Drei Beobachtungen aus der Mandanten-Praxis. KI-Schnittstellen in HR-Tools muessen pro Mandant getrennte Authentifizierungsdomaenen nutzen, sonst wird ein Mandanten-Chatbot zum Hebel fuer den naechsten. System-Prompts gehoeren in eine Versionsverwaltung mit Vier-Augen-Freigabe; eine Aenderung ohne Audit-Trail ist eine offene Tuer im Sinne des EU AI Act. Und die verantwortliche Person nach EU AI Act sollte vor August 2026 benannt sein, mit klaren Eskalationswegen zur Geschaeftsfuehrung.

FAQ

Was war der eigentliche Angriffsvektor bei Lilli?
SQL-Injektion ueber 22 nicht authentifizierte API-Endpunkte. Der Einbruch war technisch klassisch. Das Besondere war die Autonomie des angreifenden KI-Agenten und die Reichweite nach dem Einbruch — bis hinein in die Steuerungsregeln des Modells.

Warum sind ueberschreibbare System-Prompts so kritisch?
System-Prompts sind die Steuerungsschicht fuer alle Konversationen. Wer sie veraendert, kontrolliert, was die KI antwortet, welche Themen sie filtert und welche internen Daten sie freigibt. Ohne Versionierung bleibt der Eingriff unsichtbar.

Was sagt der EU AI Act zu solchen Vorfaellen?
Hochrisiko-KI-Systeme muessen ab 2. August 2026 Cybersicherheitsmassnahmen, Risikomanagement und menschliche Aufsicht nachweisen. Eine namentlich benannte verantwortliche Person auf Managementebene wird Pflicht. Verstoesse koennen mit bis zu 35 Mio. EUR oder 7 Prozent des Jahresumsatzes geahndet werden.

Sind HR- und Payroll-KI-Assistenten besonders gefaehrdet?
Die Architektur unterscheidet sich nicht von Lilli. Die verarbeiteten Daten allerdings fallen unter Art. 9 DSGVO (besondere Kategorien). Ein erfolgreicher Angriff fuehrt direkt zu einem meldepflichtigen Datenschutzvorfall.

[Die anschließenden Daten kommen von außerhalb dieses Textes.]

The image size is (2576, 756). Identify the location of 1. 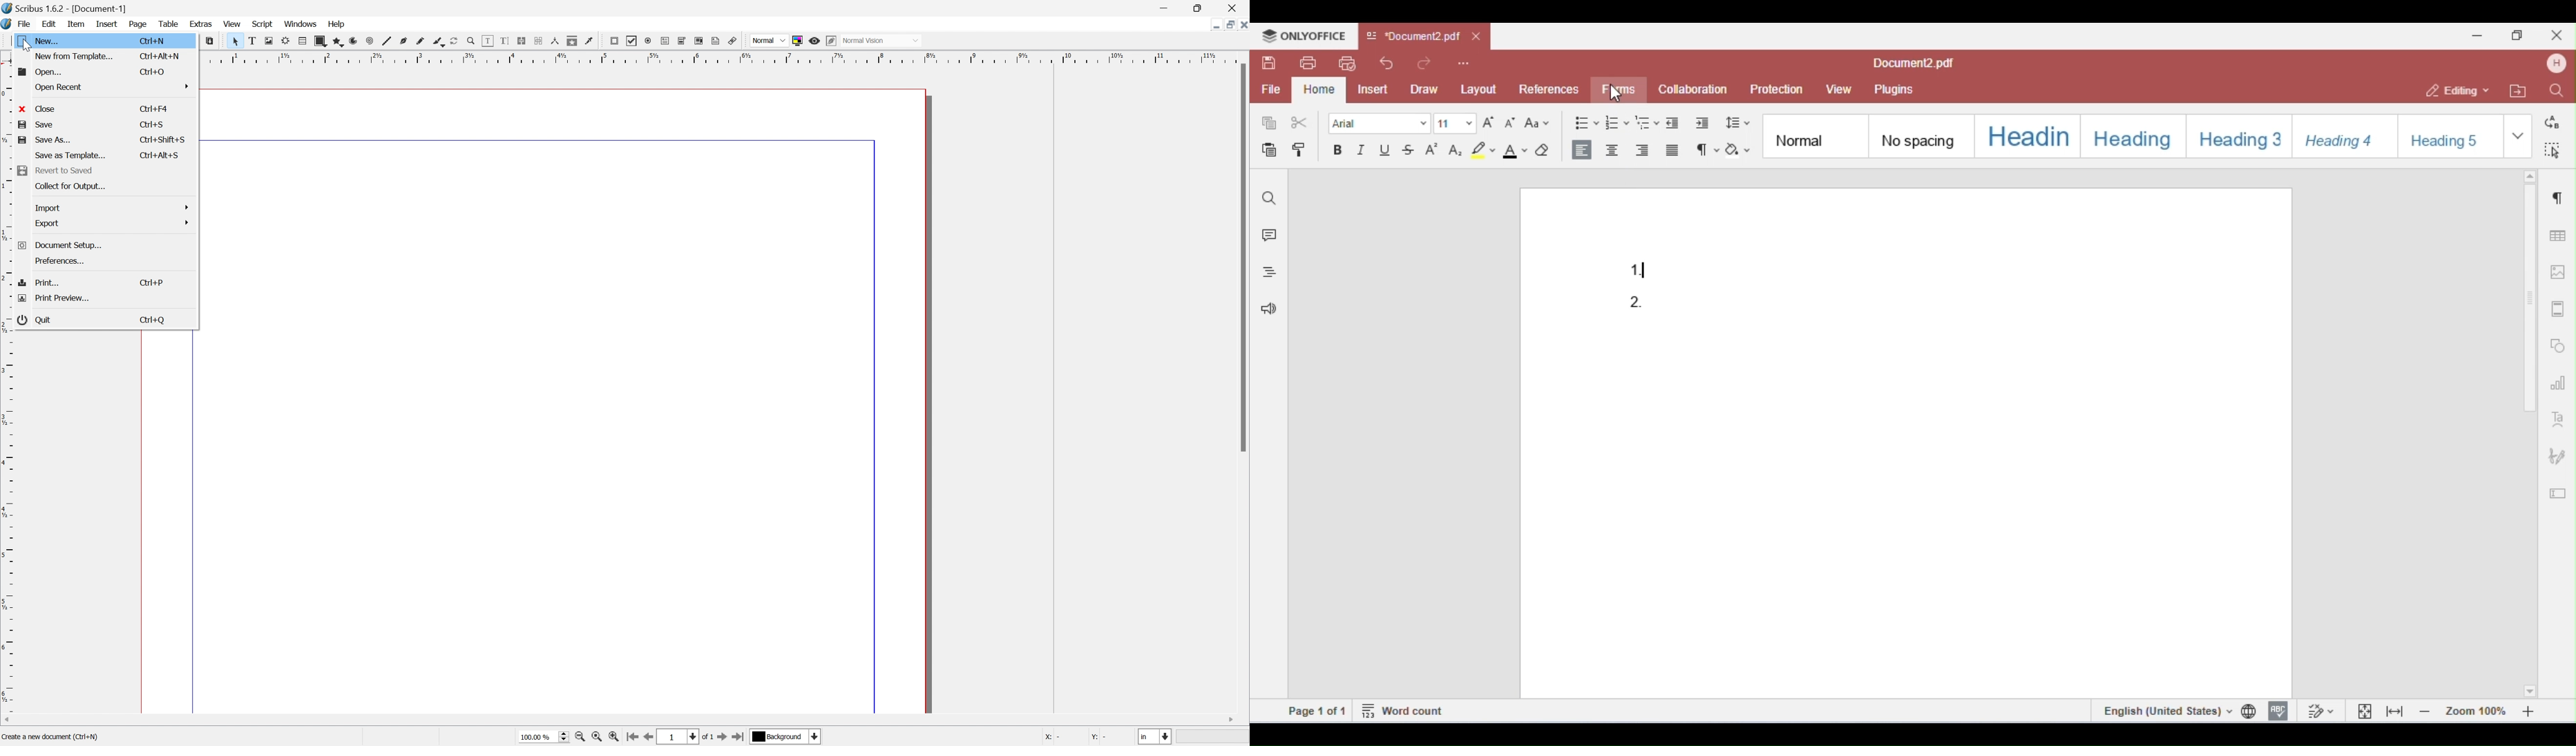
(679, 737).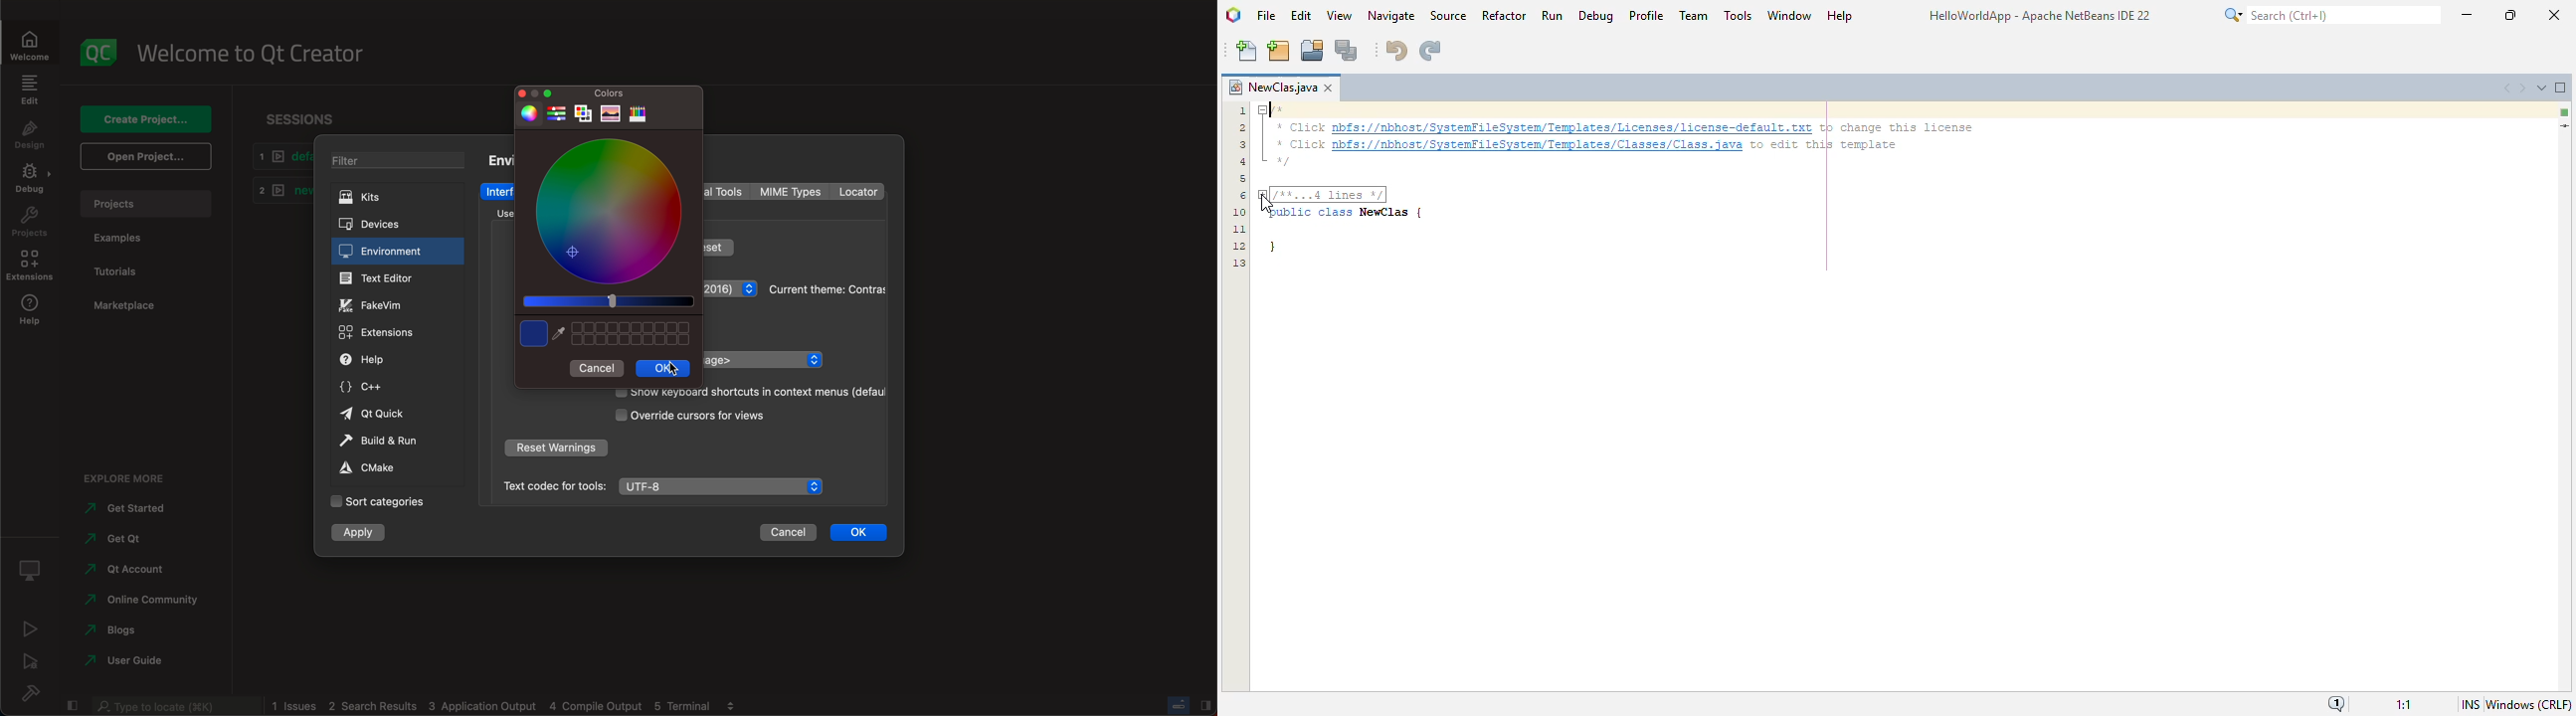  I want to click on resize, so click(534, 93).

Was sind die drei wichtigsten Sofortmassnahmen?
Authentifizierung an jeder API pruefen, System-Prompts versionieren mit Audit-Trail, verantwortliche Person nach EU AI Act benennen. Alle drei Punkte gehoeren vor August 2026 erledigt.

Reicht es, nach Vorfaellen zu patchen, wie es McKinsey getan hat?
Patch-Disziplin ist Pflicht, aber nicht ausreichend. Der Cisco-Report 2026 zeigt, dass 65 Prozent der Unternehmen keine Abwehrmechanismen gegen KI-spezifische Angriffe wie Prompt-Injection haben. Diese Klasse von Angriffen erfordert KI-eigene Test- und Monitoring-Verfahren, klassische Patches reichen dafuer nicht aus.